The use of bioplastics is still limited, accounting for <1% of the plastic market in 2017 (European Bioplastics Market Data, 2017), but bioplastics have been predicted to have a 40% share by 2030 (Energy and Gold, 2016). To spread widely, a variety of issues need to be addressed, such as the development of industrial manufacturing and composting sites (Narancic and O'Connor, 2019), and a reduction in manufacturing costs. In addition to resolving supply and structural issues, there is a need to consider factors likely to drive the bioplastic market, such as increasing consumer awareness and the demand for sustainable products (Zhao et al., 2020).

However, the general population in many countries still seems unfamiliar with the bioplastic. One study reported that 57% of the German public had never even heard of bioplastics and that only ~7% of them knew exactly what bioplastics were (Blesin et al., 2017). Similar levels of comprehension have been reported in Australia; Hoffman et al. (2019) surveyed 2,518 nationally representative Australians and reported that the Australian public's knowledge of bioplastics is low, but perception, particularly of biodegradable plastics, is positive.
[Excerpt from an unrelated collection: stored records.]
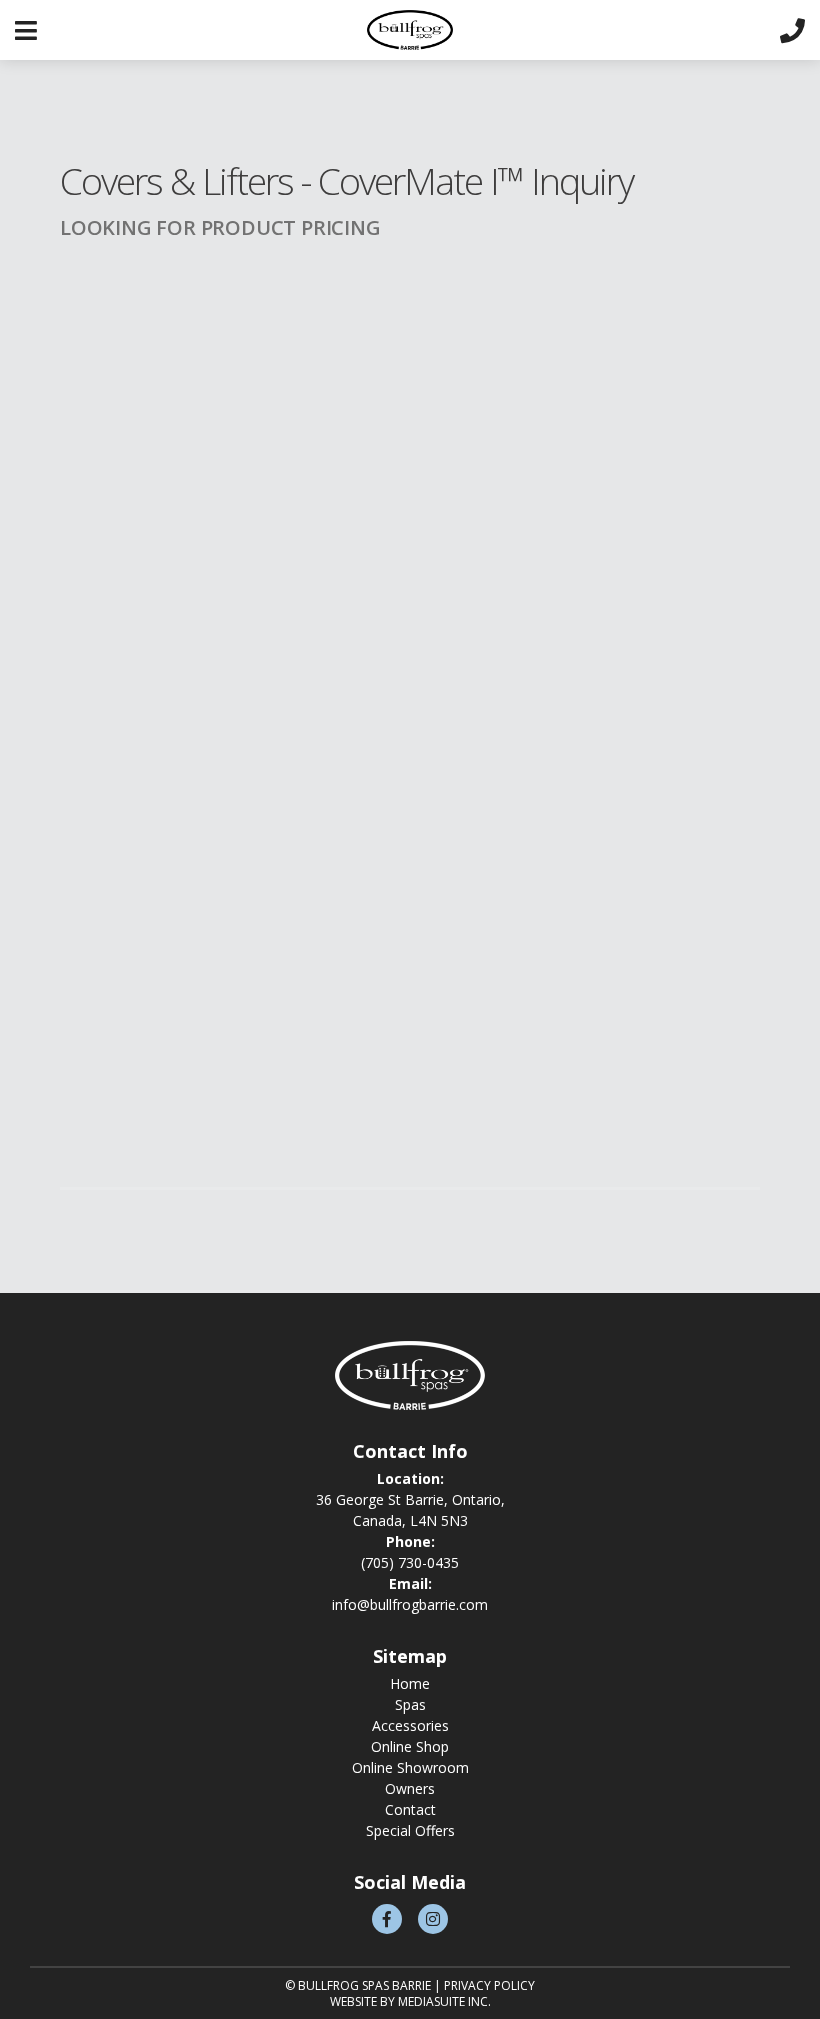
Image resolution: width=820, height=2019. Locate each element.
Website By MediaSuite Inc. (410, 2001)
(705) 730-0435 (410, 1562)
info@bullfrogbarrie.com (410, 1604)
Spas (410, 1704)
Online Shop (410, 1746)
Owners (410, 1788)
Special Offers (410, 1830)
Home (410, 1683)
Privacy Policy (489, 1985)
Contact (410, 1809)
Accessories (410, 1725)
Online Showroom (410, 1767)
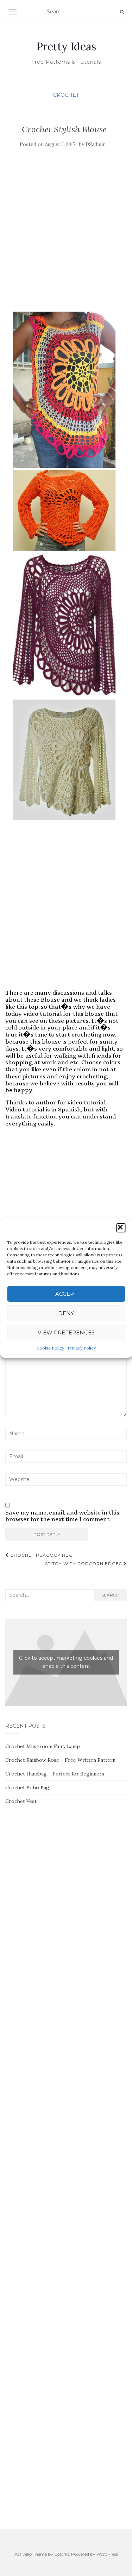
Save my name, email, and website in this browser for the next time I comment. (62, 1516)
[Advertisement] (66, 236)
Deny (66, 1313)
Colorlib (62, 2554)
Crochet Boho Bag (27, 1787)
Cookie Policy (50, 1348)
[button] (121, 1228)
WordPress (107, 2554)
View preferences (66, 1332)
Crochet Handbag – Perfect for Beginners (54, 1774)
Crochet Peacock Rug (41, 1555)
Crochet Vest (21, 1801)
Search (110, 1595)
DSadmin (96, 144)
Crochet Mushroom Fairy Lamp (42, 1746)
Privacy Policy (82, 1348)
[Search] (122, 12)
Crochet (66, 95)
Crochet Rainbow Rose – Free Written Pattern (60, 1760)
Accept (66, 1293)
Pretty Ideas (66, 46)
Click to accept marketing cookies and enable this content (66, 1662)
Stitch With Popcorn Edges (84, 1563)
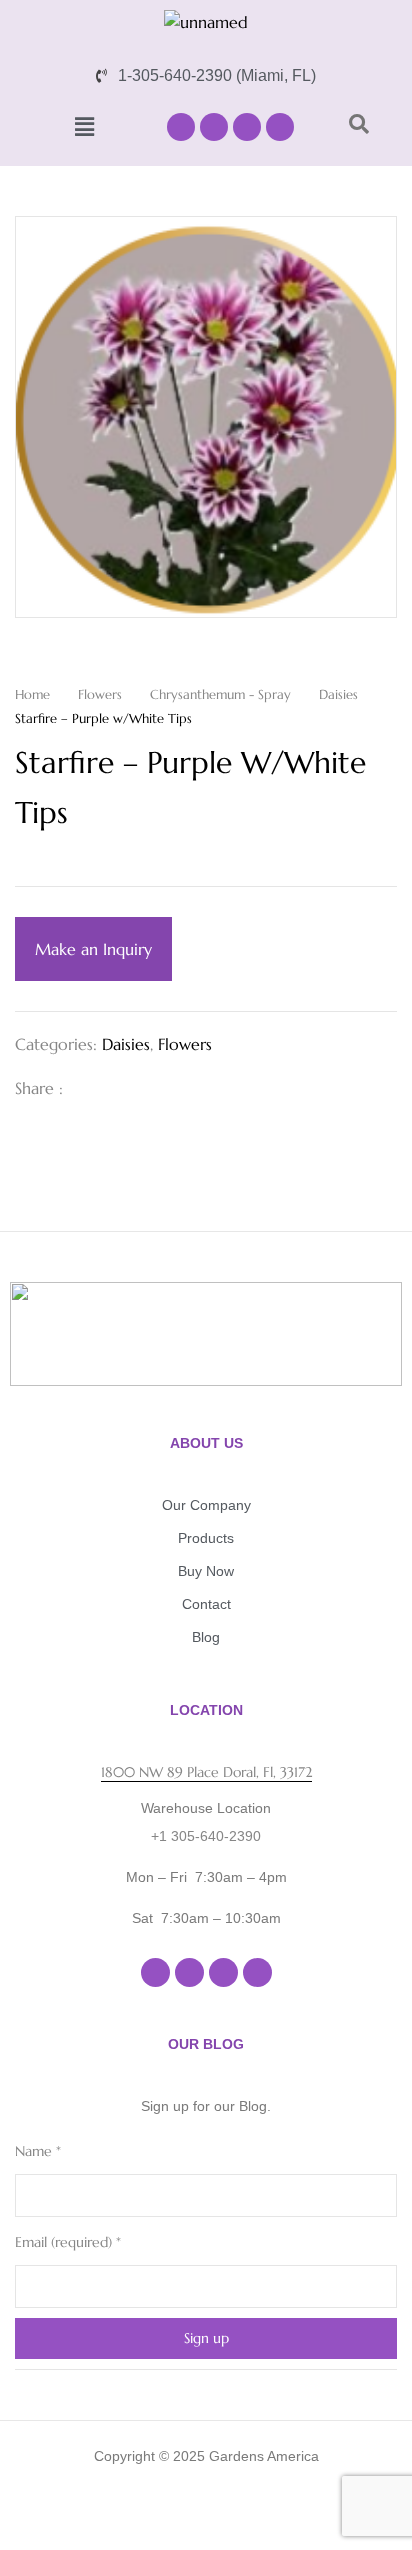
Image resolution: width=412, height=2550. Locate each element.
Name (38, 2151)
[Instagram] (214, 127)
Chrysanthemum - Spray (220, 694)
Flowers (100, 694)
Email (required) (68, 2242)
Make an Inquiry (93, 949)
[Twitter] (121, 1088)
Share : (39, 1088)
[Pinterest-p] (280, 127)
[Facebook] (181, 127)
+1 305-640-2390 (206, 1836)
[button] (85, 127)
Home (32, 694)
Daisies (338, 694)
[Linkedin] (247, 127)
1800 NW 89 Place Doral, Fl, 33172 (206, 1772)
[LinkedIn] (153, 1088)
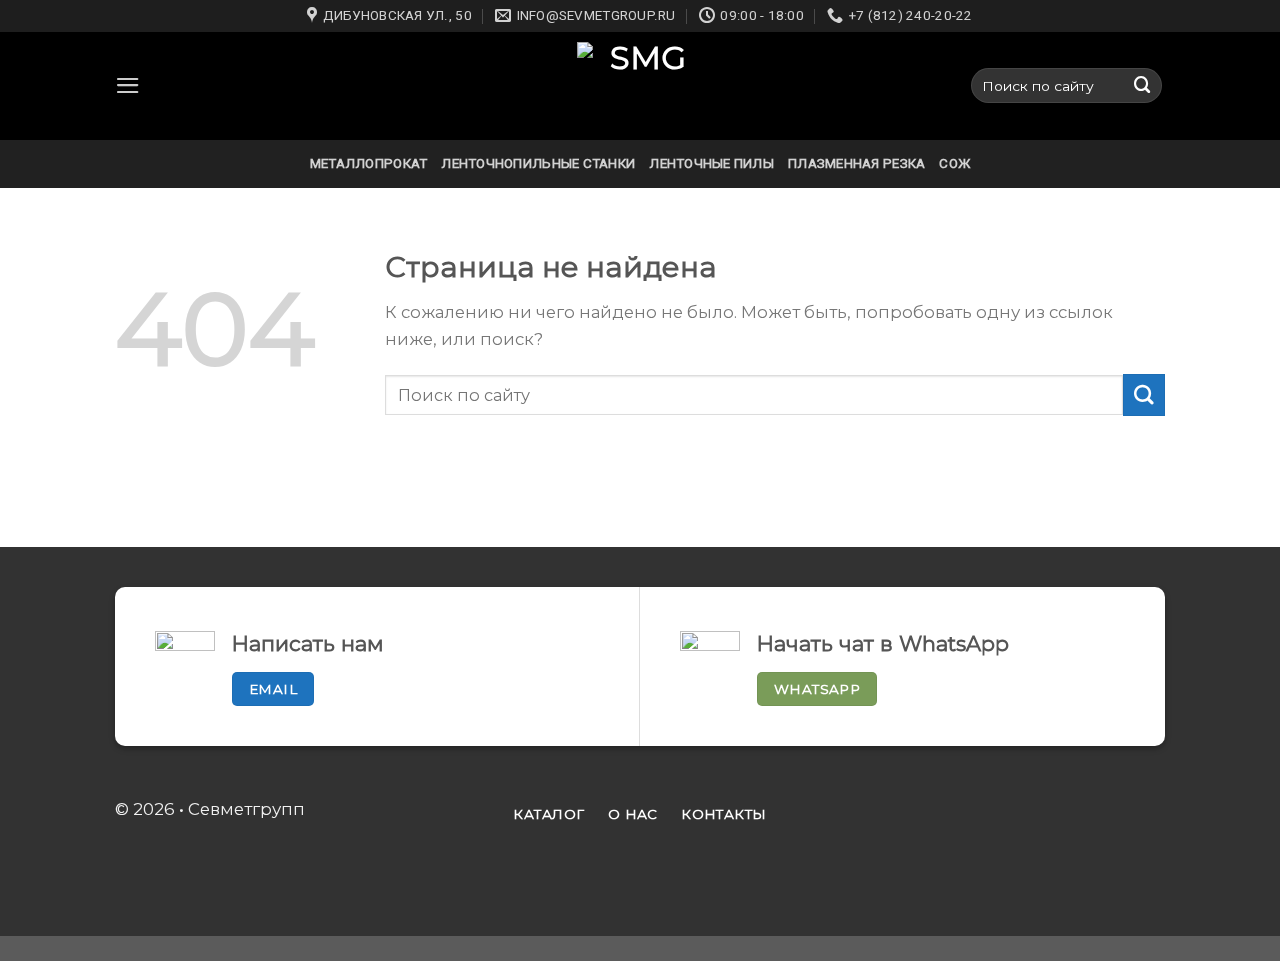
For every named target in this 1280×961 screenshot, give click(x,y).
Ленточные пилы (711, 163)
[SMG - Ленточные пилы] (640, 86)
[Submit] (1144, 394)
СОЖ (954, 163)
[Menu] (128, 85)
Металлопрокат (369, 163)
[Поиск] (1143, 85)
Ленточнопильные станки (538, 163)
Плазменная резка (856, 163)
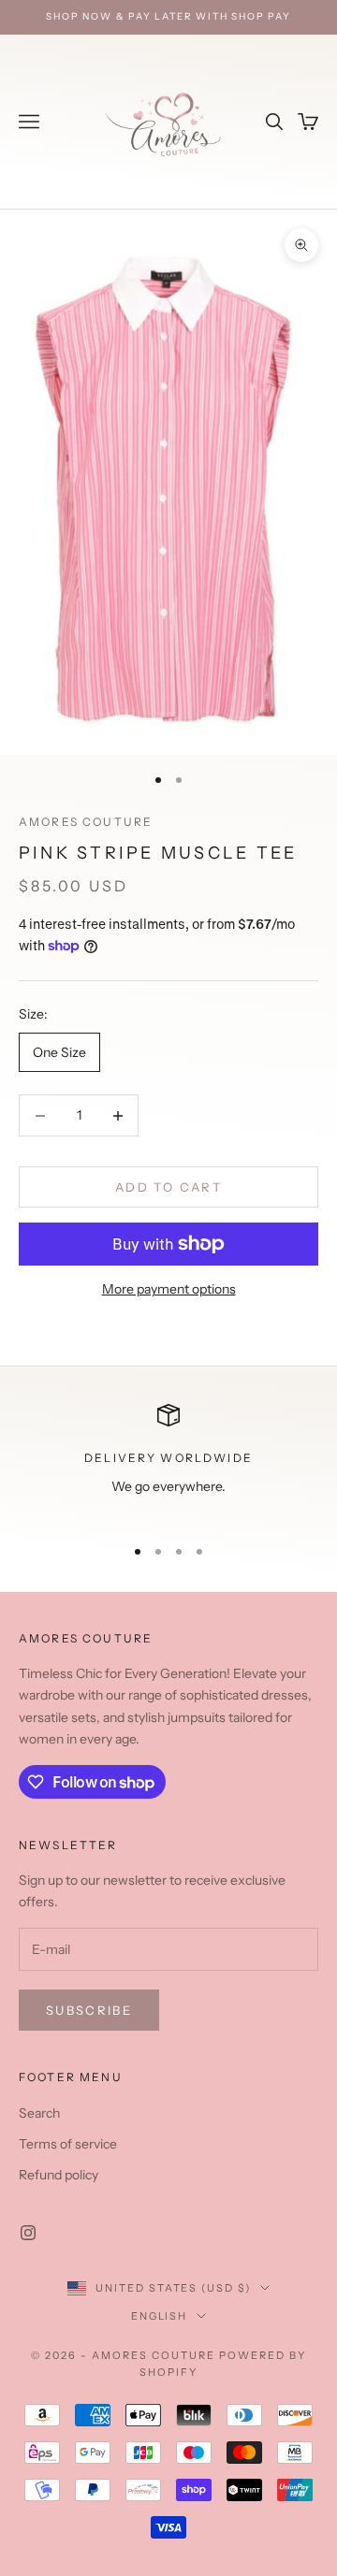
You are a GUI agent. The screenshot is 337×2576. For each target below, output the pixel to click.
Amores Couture (86, 822)
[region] (168, 1461)
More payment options (169, 1289)
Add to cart (168, 1186)
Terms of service (68, 2143)
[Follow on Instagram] (28, 2232)
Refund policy (58, 2174)
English (159, 2316)
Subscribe (89, 2010)
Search (39, 2113)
Klein et al. (2019) surveyed 1,673 nationally representative German and reported sociodemographic characteristics (i.e., gender, age, and education) have no significant influence on the attitude toward bioplastics, and indicated that it is necessary to improve knowledge concerning bioplastics including the understanding of the difference between bio-based and biodegradable plastics, that are often considered similar but with different properties, in order to expand the use of bioplastics.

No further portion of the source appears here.